As such, the V-22 team is looking at the propulsion system as a whole to mitigate any power loss incurred by the addition of dust filters, said Boeing's John Rader, program director for the Bell-Boeing team that builds the aircraft. A number of options are being considered, he added.
Rader said some of these improvements are already flying as a proof of concept on test aircraft.
"We actually have hardware that we have already flown through developmental testing at Pax River," Masiello added.
Those improvements could be fielded to the deployed Marine forces as soon as the end of the calendar year, he said.

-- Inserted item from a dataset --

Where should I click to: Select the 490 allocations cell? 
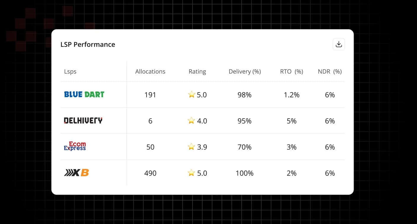click(x=150, y=173)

The added filters could add 30 percent more "time on wing" to the aircraft's engines, Masiello said.
Additionally, the Marines are making a software change that could potentially increase the time on wing by a further 80 percent. "That will fly this summer, we have a target in August to have that airborne and flying," Masiello said. It will also increase the engines'- and the aircraft's- performance.
It would not be the first time software has been used to improve engine performance on the Osprey. An earlier software upgrade added to the engine's power output. The increased power enables the aircraft to cruise some 20 knots faster, said Lt. Col. Romin Dasmalchi, commander of the MV-22 squadron of that recently flew the pilot rescue mission over Libya in March.
The engine improvements are applicable to the Air Force's CV-22 fleet as well.
The service is also making progress more generally in reducing support costs, Masiello said. Some of those cost reductions come from repairing components that would otherwise have been thrown away, he said.